Cantan, ya lo creo, como las campanas de la Plaza de Oriente, el Cuartel de Palacio de Octubre, octubre (aquel libro que tantas veces regalé), una mañana de lluvia extremadamente solitaria, como son (como eran: este artículo se escribió para otro sitio y se fue quedando viejo. ¿Del todo? Tal vez) ahora las cosas a causa del estado de excepción permanente en que vivimos. Pero yo añoro el humo provincial sobre el que cantan los gallos de Olvido en un poemario que es más que un acto de esperanza ahora mismo: “Confía en la gracia”, dice, y yo sé donde la vi, donde la veo, donde no sé si la veré. Acaso en la Escuela Lírica de Caminha de la que de manera harto enigmática (al menos para mí) habla Eça de Queirós en su tristísma novela Os Maias, que yo bebí como se bebe el vino del país, con un amargor hecho de mimbres que no han secado bien, que eran los que mi abuela Emilia apañaba para hacer recuento de las situaciones, para darle sentido a una vida para la que no necesitaba pararse a pensar. Ella se limitaba a vivir con todas las consecuencias, incluso cuando se deshacía el sempiterno moño de plata quemada para lavarse el pelo y después peitearse a orillas de la máquina de coser de hierro colado (¿Singer o Refrey? Mi madre y mis tías le sobreviven. Pero hay dudas que no importa preservar) y junto a la ventana que daba al tambor del patio, donde llovía como llovía en el pasado y la infancia era exactamente eso: mi abuela, con la mano escoriada de hablar de tú a tú con la tierra y los animales, de explicarse con el fuego. Peinándose la larga cabellera de plata, agachada por las horquillas, sin que sus ojos dejaran de mirarme como nadie nos ha mirado nunca, a mis primos y a mí, en aquella república de las hogueras, los nogales, el manzano de la Consolación, los maizales, el tiempo inagotable… Cuando nos pasábamos temporadas enteras en las ramas contemplando el cielo nocturno, la Vía Láctea desde el cenador, haciéndonos las mismas preguntas que ahora, más de medio siglo después (con episodios de limpieza étnica en Europa, un genocidio en África, y atentados que nos acabaron de helar el corazón) nos seguimos haciendo, aunque con menos urgencia e intensidad. Como niños, eternos y perplejos: ¿Quiénes somos? ¿De dónde venimos? ¿Para qué estamos aquí? Ni siquiera la vecindad del océano nos ayudaba a encontrar una respuesta que llevarnos a la cama antes, durante y después del amor.

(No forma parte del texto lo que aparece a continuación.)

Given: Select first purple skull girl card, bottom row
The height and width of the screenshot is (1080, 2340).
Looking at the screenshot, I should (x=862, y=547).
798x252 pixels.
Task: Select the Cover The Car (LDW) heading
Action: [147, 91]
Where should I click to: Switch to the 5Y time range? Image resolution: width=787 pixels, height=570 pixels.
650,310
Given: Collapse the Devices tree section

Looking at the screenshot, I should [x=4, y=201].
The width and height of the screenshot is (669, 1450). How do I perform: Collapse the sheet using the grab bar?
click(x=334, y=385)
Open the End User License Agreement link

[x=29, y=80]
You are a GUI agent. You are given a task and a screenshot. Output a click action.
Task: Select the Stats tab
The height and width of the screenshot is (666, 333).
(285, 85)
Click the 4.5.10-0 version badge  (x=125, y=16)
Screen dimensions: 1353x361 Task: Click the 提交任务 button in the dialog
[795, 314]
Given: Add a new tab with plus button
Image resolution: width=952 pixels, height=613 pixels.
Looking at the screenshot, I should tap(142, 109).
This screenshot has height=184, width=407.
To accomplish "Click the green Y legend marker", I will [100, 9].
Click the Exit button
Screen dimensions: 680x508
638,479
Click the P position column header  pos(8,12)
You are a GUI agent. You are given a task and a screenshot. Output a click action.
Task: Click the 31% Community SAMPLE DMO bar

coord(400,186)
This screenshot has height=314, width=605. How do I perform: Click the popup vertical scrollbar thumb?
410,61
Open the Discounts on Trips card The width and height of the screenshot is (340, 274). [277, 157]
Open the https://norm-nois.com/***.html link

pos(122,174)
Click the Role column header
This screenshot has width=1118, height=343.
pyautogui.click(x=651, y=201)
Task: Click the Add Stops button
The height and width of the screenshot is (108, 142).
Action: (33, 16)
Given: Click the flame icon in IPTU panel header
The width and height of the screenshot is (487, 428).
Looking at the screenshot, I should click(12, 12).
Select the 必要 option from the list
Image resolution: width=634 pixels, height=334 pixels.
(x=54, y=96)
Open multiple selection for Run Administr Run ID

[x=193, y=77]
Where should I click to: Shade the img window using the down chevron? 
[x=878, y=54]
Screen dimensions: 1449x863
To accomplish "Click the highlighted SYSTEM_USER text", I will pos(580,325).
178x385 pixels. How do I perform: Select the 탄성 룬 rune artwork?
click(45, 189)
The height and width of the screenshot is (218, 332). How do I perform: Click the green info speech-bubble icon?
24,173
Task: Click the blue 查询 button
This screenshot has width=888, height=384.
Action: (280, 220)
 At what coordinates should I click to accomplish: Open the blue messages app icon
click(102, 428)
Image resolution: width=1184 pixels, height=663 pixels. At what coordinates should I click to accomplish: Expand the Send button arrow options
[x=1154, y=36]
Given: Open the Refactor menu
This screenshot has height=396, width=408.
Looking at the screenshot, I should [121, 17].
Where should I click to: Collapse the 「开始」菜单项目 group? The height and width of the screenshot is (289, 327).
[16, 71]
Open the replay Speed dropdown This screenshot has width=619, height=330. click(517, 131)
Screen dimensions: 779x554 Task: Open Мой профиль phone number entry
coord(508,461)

Cantan siempre los gallos sobre el humo, y eso es el invierno de La Tour del que hablaba en su casa de Alcazarén, entre libros de los jansenistas, de Simone Weil, de otra Emilia (Dickinson), de Teresa (“el castellano que sabía la Teresa era el castellano de su pueblo, el castellano de Ávila”, le confesó a los alumnos del instituto que lleva su nombre en Valladolid, unas pocas semanas antes de morir), de Chateaubriand, de Cervantes, de su compadre Spinoza, de Rosalía de Castro… José Jiménez Lozano. ¿Qué recordamos? ¿Qué salvamos del autor de Sara de Ur? Aquella tarde en que llegamos con el frío en la nuca, con el azul cobalto aliviando la pesadumbre tensa sobre los pinos albares y negrales que orillan la carretera casi despavorida que lleva a Alcazarén. Tierras dormidas de Castilla la Vieja. Hablamos al calor de una lumbre interior mientras afuera, unas horas antes de la Nochevieja, no del todo desvanecida, se tejía un gran sudario de nieve crujiente. Para él. Para nosotros. Para una infancia y una edad adulta menos irrelevantes, pero también menos crueles. Para que esos gallos que pican el humo y lo hacen inteligible nos despierten de este sueño en el que nos debatimos como náufragos del sentido. La gracia que nos falta. Aquella nevada que cayó silenciosa sin que nos diéramos cuenta, mientras Pepe desgranaba una vez más unos versos de Emily Dickinson, los que se leían, como en un devocionario, en la tapia de ladrillo de su casa de Alcazarén, donde el humo y los gallos hablan el mismo idioma: “Si yo ya no viniese,/ cuando los petirrojos vuelvan,/ dadle al de la corbata roja/ una miga en mi recuerdo”.